In a new study, AstraZeneca has said that a third dose of its Covid -19 vaccine “significantly” lifted antibody levels against omicron, though the findings have yet to be peer-reviewed but the company said that the researchers who carried out the study were independent from those who developed the vaccine.

The study indicated that after a three-dose course of Vaxzevria (Covishield in India), neutralising levels against Omicron were broadly similar to those against the virus’s Delta variant after two doses.

The UK, where many received the AstraZeneca vaccine last year, decided to offer all adults an mRNA booster shot such as Pfizer to counter the swiftly spreading Omicron variant. The decision was a blow to the Anglo-Swedish drugmaker AstraZeneca which had hoped the UK would opt for its vaccine as a third jab.

The protection afforded by two doses of the AstraZeneca coronavirus shots, including against severe disease, begins to wane three months following the second shot, a British study released late last month said. The Indian government has said that those over 60 and frontline workers can only receive their booster shots nine months after getting their second jab. In the UK, the government is urging all adults over 18 to get a booster jab two months following their second shot.

It’s not known yet how well boosters protect against developing a severe case of omicron but scientists believe getting an extra jab offers significant protection against being hospitalised or dying. But booster shot protection against symptomatic COVID-19 caused by the Omicron variant also appears to fade in about 10 weeks and in Israel, authorities are offering citizens in that country a fourth jab.

A recent study in the UK that evaluated seven vaccines as a third dose following two doses of the AstraZeneca vaccine, found that a booster dose of Novavax vaccine, known as Covovax in India, triggered a higher antibody response than if the booster was the AstraZeneca vaccine.

Novavax, produced by a Maryland-based company, is known as Covovax here and is produced by the Serum Institute that got emergency use approval in India earlier this month. Novavax can be stored in refrigerators, making its transportation and distribution much easier than the mNRA injections that require deep-freeze storage facilities.

Some vaccine makers are working on an omicron-targeted injection. Even so, while antibodies wane, it’s believed that the T-cell response will continue to provide “durable protection against severe disease and hospitalisations,” said Mene Pangalos, the head of AstraZeneca's biopharmaceuticals R&D said. T-cells are part of the immune system that play a key role in fighting infection.
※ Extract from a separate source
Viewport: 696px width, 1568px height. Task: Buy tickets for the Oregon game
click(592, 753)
Antibody levels against Omicron after the AstraZeneca booster shot were higher than antibodies in people who had been infected with and recovered naturally from Covid -19, the company said.
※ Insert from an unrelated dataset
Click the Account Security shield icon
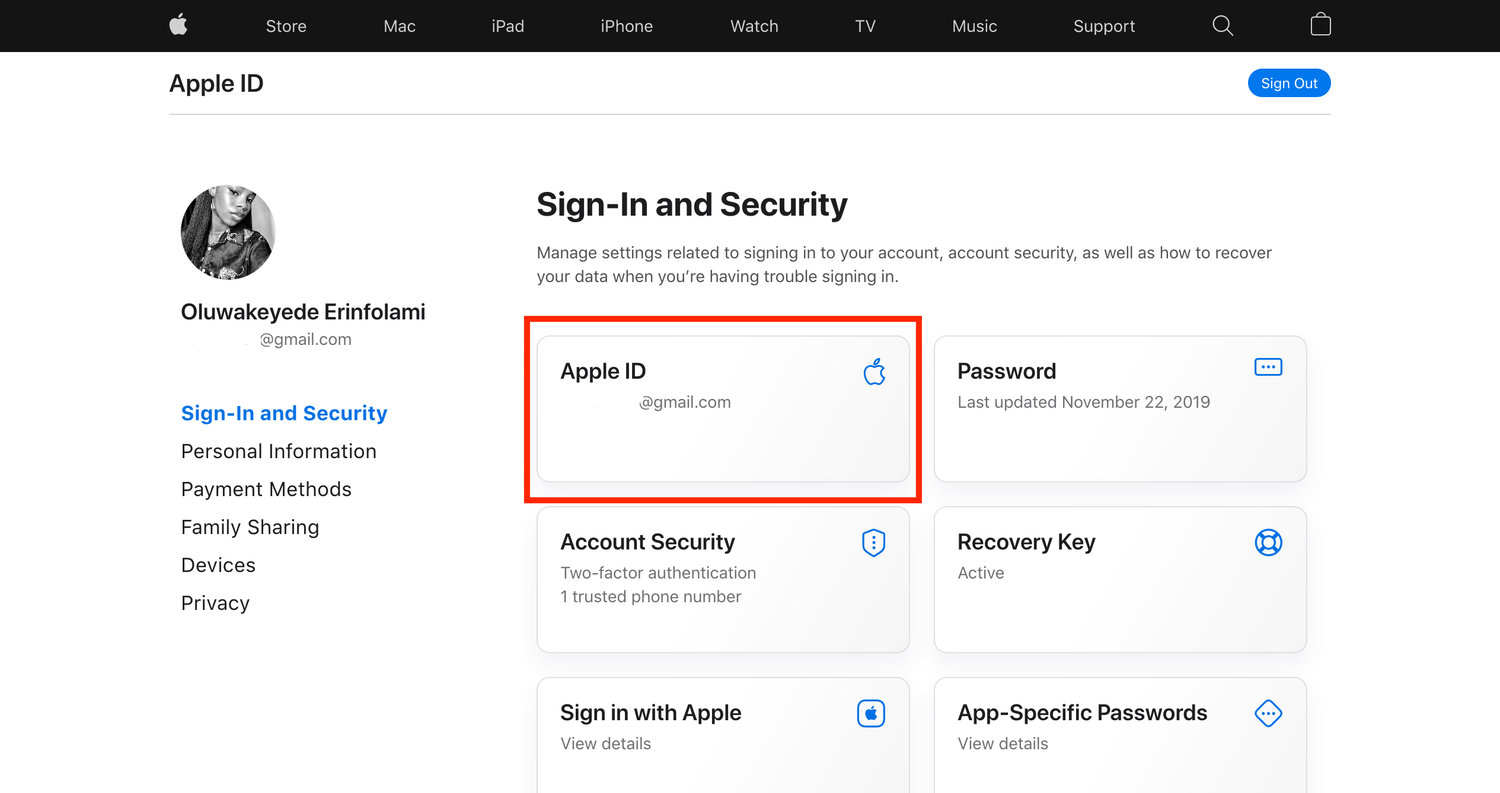 874,543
AstraZeneca’s rivals Pfizer-BioNTech and Moderna have also found a third dose of their mRNA shots works against Omicron. Neither Pfizer nor Moderna’s vaccines is available in this country as Indian government rejected the companies’ request for immunity from civil lawsuits over any side-effects from the jab.
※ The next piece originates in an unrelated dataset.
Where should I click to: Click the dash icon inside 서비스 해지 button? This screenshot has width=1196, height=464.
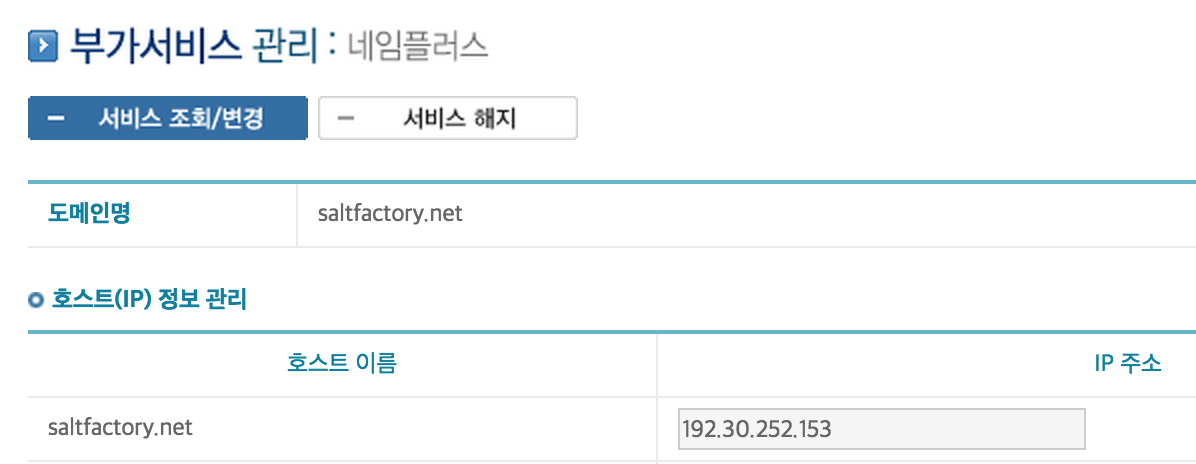point(346,119)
Dr N. K. Arora, chairman of the country's Covid Task Force, had said that the choice of vaccine for the boosters would be “based on the science of what would be the best one and available experience within the country, and it will be transparently available and informed to the community,"

Serum Institute chief executive Adar Poonawalla said last month the company was sitting on half a billion doses of Covishield and that it was halving its output of vaccines because it had no fresh orders from the health ministry.